I am sitting in the library and wondering what have I done so far....
To take stock of the situation, its been 3 months that I joined this truly wonderful course. God bless SPJain, its pedagogy and values! Let begin.

Am I taking advantage of the statement "Life is not about feeling guilty"? Have my habits become loose and malleable? Or do I stick to something? Are my thoughts too methodical and robotic with fixed routines, morals carved in stone and thus devoid of creativity and innovation? Am I being predictable and thus gullible?

What exactly am I up to? Has anything changed? Am I like the snail that climbs 3 inches a day and slips 3 by the evening? Lets see. I am trying to inculcate two things with religious fervor. Exercise and prayer. What is their impact? Looks like there is some improvement in my levels of concentration. Thoughts don't fly past me as they used to. They now wait for a moment on my shoulder before they fly off and importantly( and happily!), return. But wait. Is it because I now have more time to contemplate rather than because my span of attention has increased?
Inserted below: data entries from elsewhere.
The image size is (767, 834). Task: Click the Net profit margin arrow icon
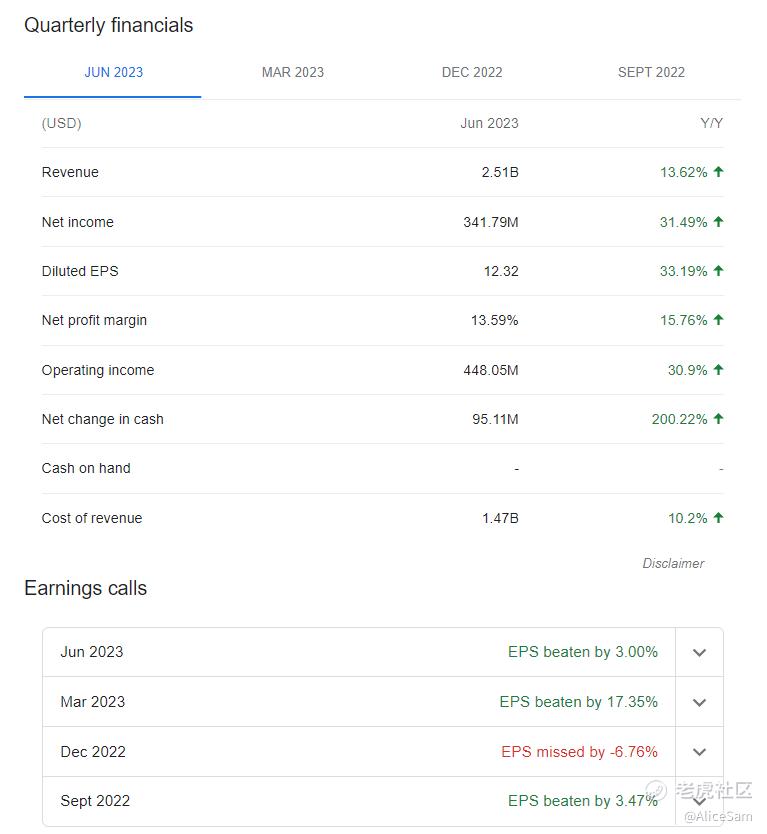click(718, 320)
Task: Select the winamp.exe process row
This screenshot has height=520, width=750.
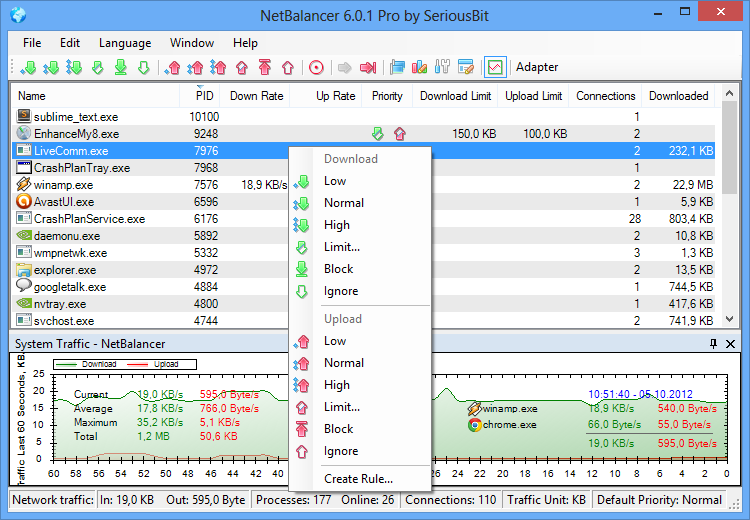Action: (62, 185)
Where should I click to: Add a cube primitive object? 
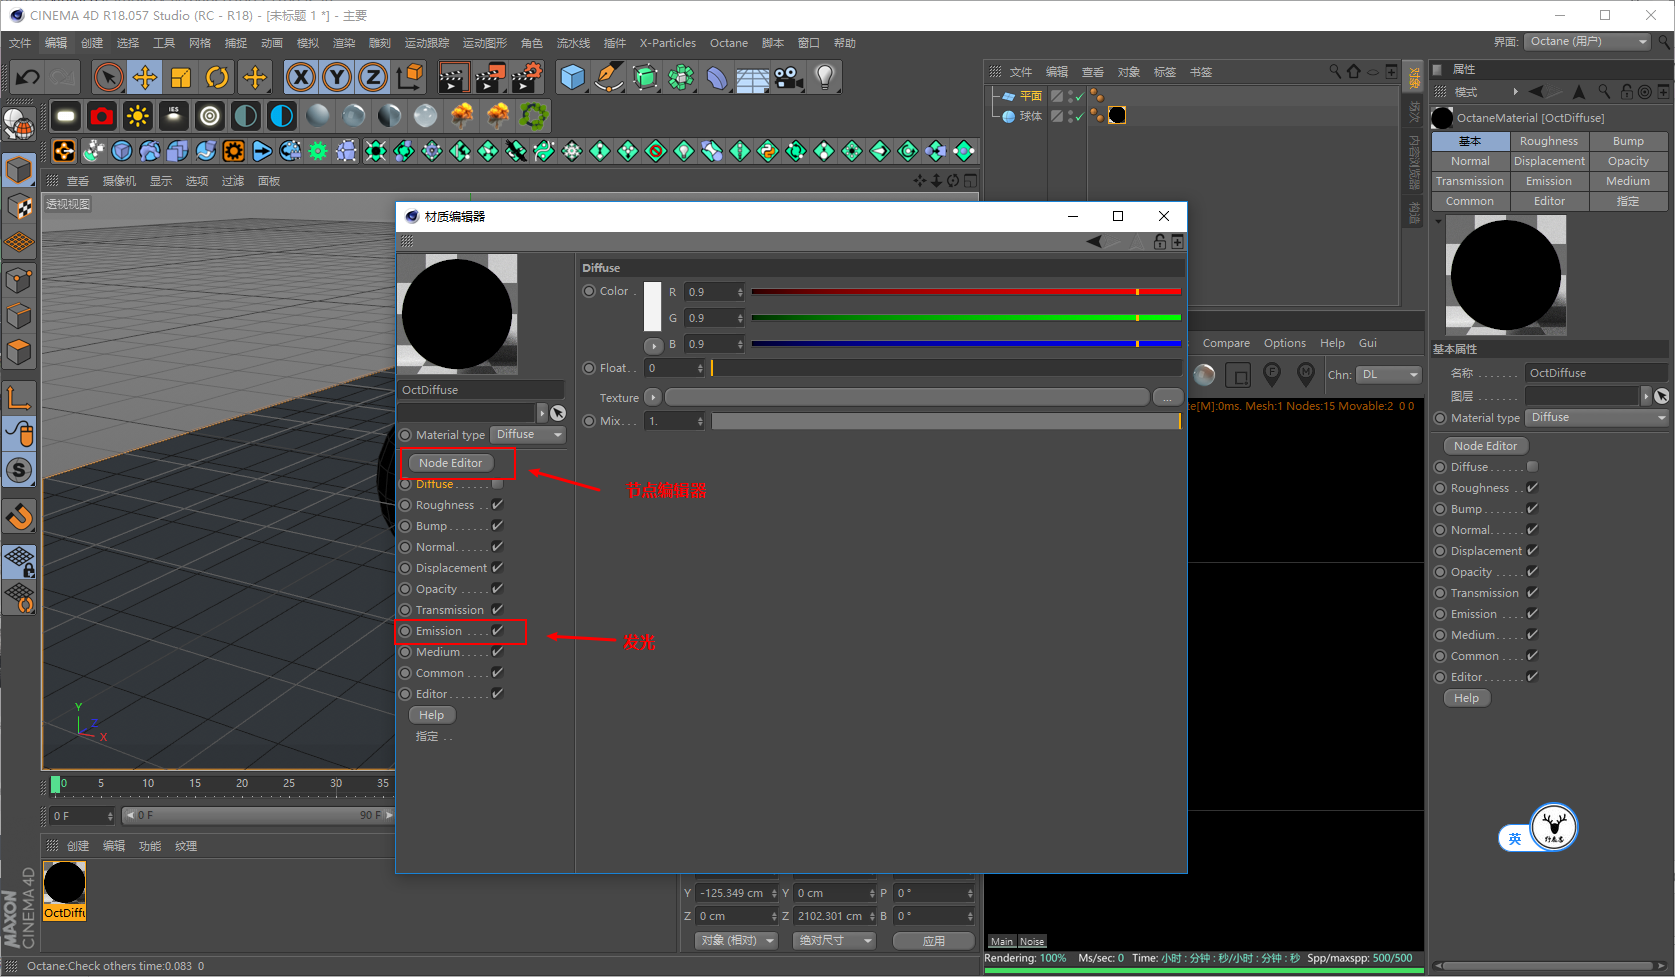573,77
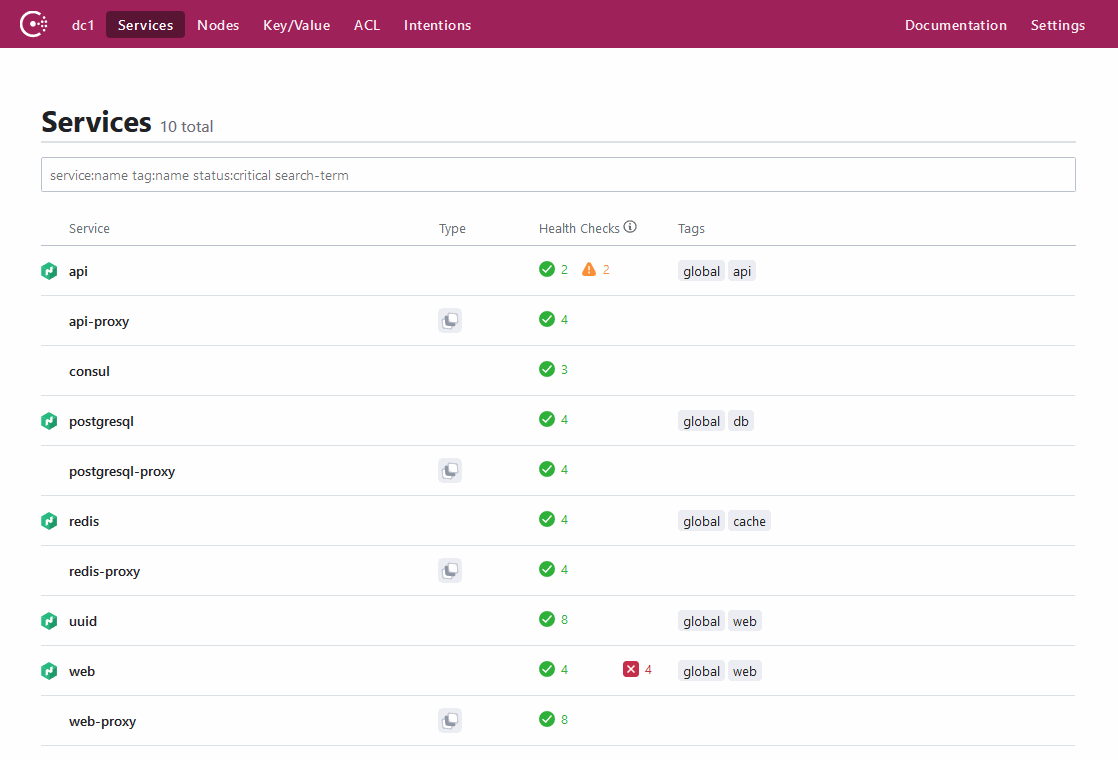Open the Settings page

click(x=1057, y=25)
What motivates me? Taking it a bit further, does motivation work for me? Am I getting aware of the thought that all motivation is harmone manipulation? Or was I already aware of it? More fundamentally, should work come out of motivation or out of duty boundedness? If you take it as a sense of duty, then there will be no emotional connect. But unfortunately that is where I derive my strenghts from. Emotions. If I take this route, it means working against my strenghts. Isn't it? So what is to be done? Motivation or Duty? Which route? Or is there a third route that I am not aware of?

What are the tangibles that I aim to take away in this one year? Is there any progresses on that front? There were attempts and some consolidation. But will it every become tangible? Or are am I just swimming on your stomach?

There are tons of questions. But the happy part is that, I am raising them. Answers will come only by perseverance. I have answer only to one question.

Am I happy? Truly YES!

Comments

Krishna Kranthi said…
Looks like ever your confidence is screwed little. You have learn't so much at SP Jain in these 6 months. Way to learn so much more.